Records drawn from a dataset
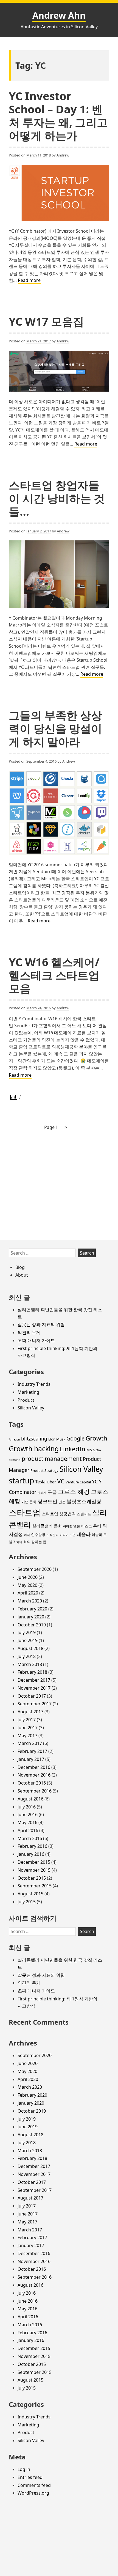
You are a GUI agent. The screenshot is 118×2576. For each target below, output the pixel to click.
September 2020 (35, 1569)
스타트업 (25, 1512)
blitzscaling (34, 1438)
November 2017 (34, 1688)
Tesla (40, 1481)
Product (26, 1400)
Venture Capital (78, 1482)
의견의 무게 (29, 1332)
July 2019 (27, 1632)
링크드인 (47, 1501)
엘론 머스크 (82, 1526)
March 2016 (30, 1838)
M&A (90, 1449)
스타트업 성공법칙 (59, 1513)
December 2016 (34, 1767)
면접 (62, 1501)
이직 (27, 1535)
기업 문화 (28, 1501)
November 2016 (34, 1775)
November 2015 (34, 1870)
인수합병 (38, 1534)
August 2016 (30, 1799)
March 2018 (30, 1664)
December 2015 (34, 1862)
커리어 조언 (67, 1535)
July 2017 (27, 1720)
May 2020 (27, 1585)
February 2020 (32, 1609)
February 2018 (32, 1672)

--

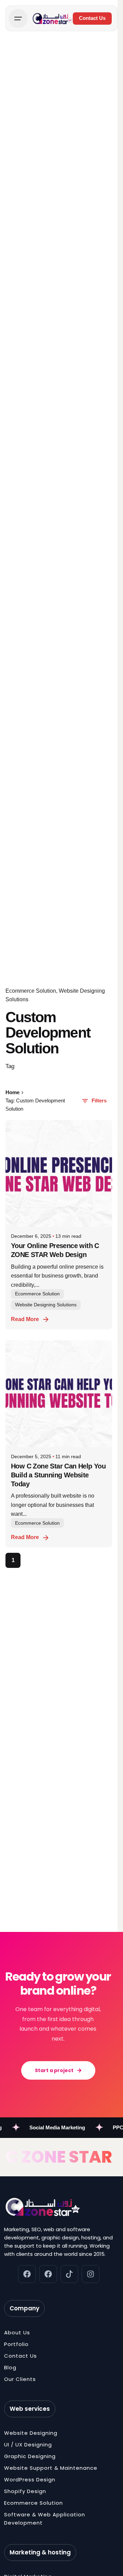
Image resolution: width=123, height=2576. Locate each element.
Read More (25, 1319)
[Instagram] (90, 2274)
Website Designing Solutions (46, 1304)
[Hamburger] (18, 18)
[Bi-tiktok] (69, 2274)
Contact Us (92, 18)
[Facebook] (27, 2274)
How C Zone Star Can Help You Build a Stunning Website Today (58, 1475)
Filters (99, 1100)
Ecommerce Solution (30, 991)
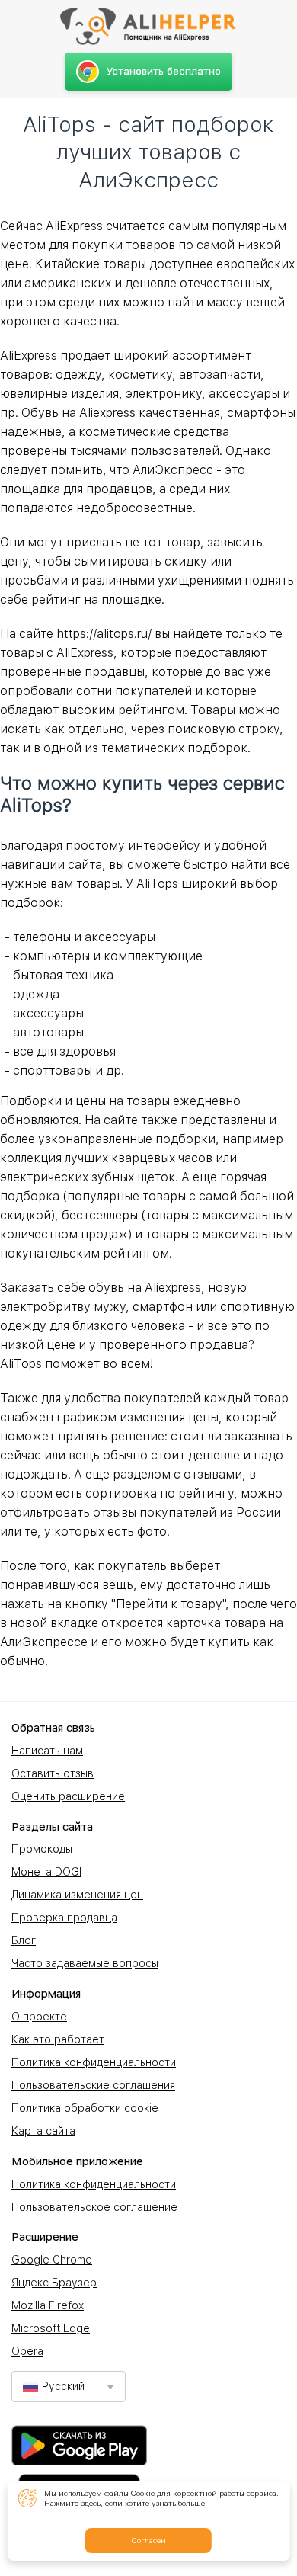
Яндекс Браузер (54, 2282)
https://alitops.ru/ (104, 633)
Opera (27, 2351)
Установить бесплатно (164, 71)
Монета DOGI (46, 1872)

:: Your objective ::
Leaving out the pictures, please output the lines in the entries above from the one with "Ecommerce Solution (30, 991)" through the one with "Монета DOGI (46, 1872)", exactly as they are.

:: Your solution ::
Ecommerce Solution (30, 991)
Яндекс Браузер (54, 2282)
https://alitops.ru/ (104, 633)
Opera (27, 2351)
Установить бесплатно (164, 71)
Монета DOGI (46, 1872)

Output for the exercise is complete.